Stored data
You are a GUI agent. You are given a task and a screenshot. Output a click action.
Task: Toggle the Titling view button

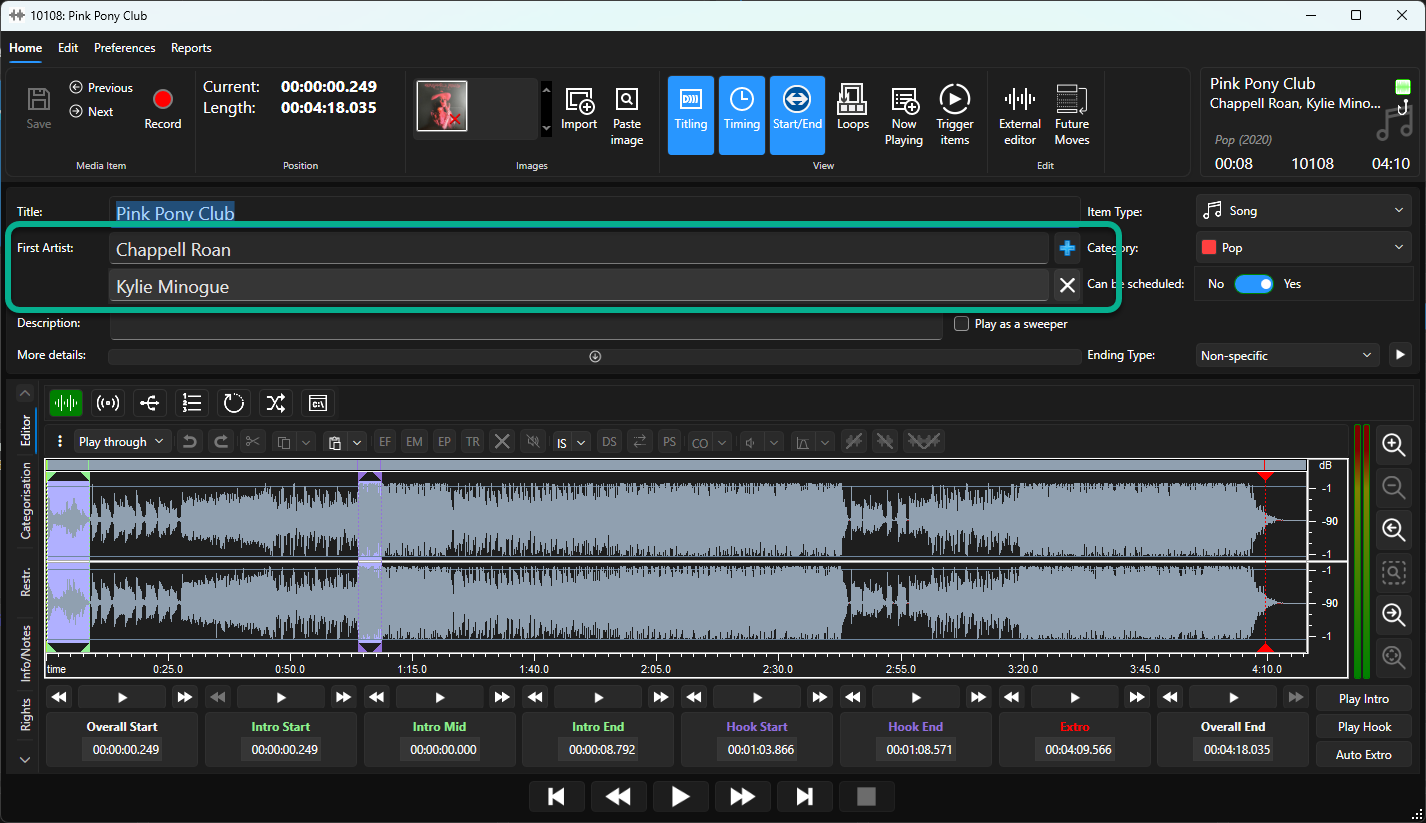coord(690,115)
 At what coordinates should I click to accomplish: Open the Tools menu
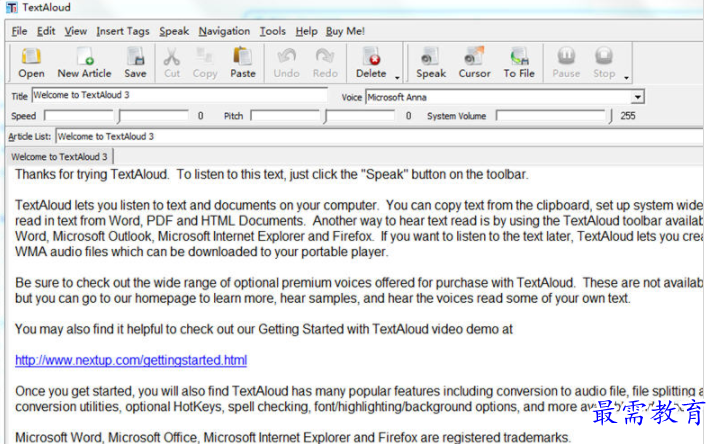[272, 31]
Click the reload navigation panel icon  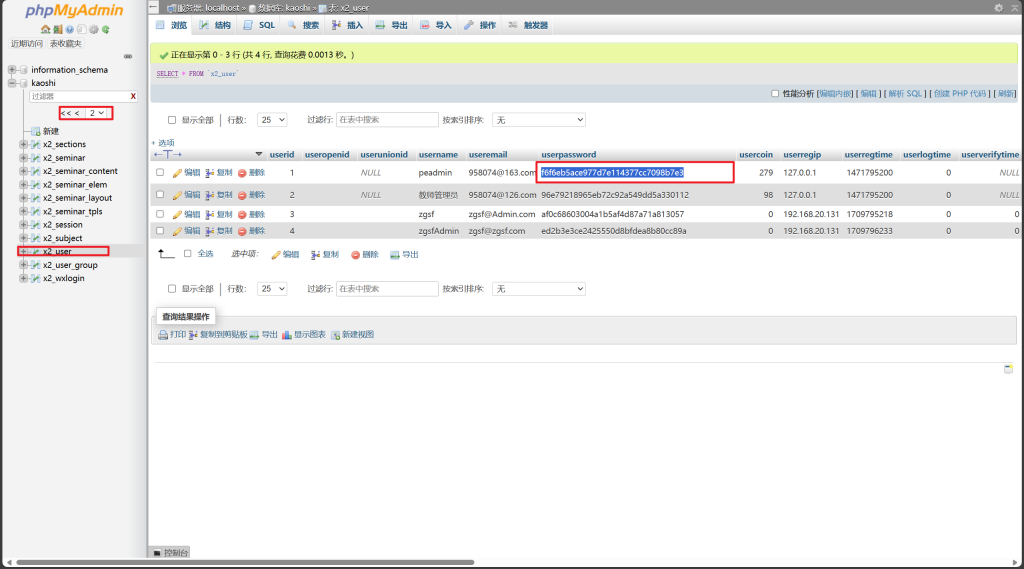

WORK INSTRUCTIONS — A word-for-word copy is required of the lines above from the line with "Task: Toggle the Titling view button" through the last line of the data; no other lines and no pictures belong in it.

THE ANSWER —
Task: Toggle the Titling view button

coord(690,115)
 At what coordinates should I click to accomplish: Open the Tools menu
[272, 31]
Click the reload navigation panel icon  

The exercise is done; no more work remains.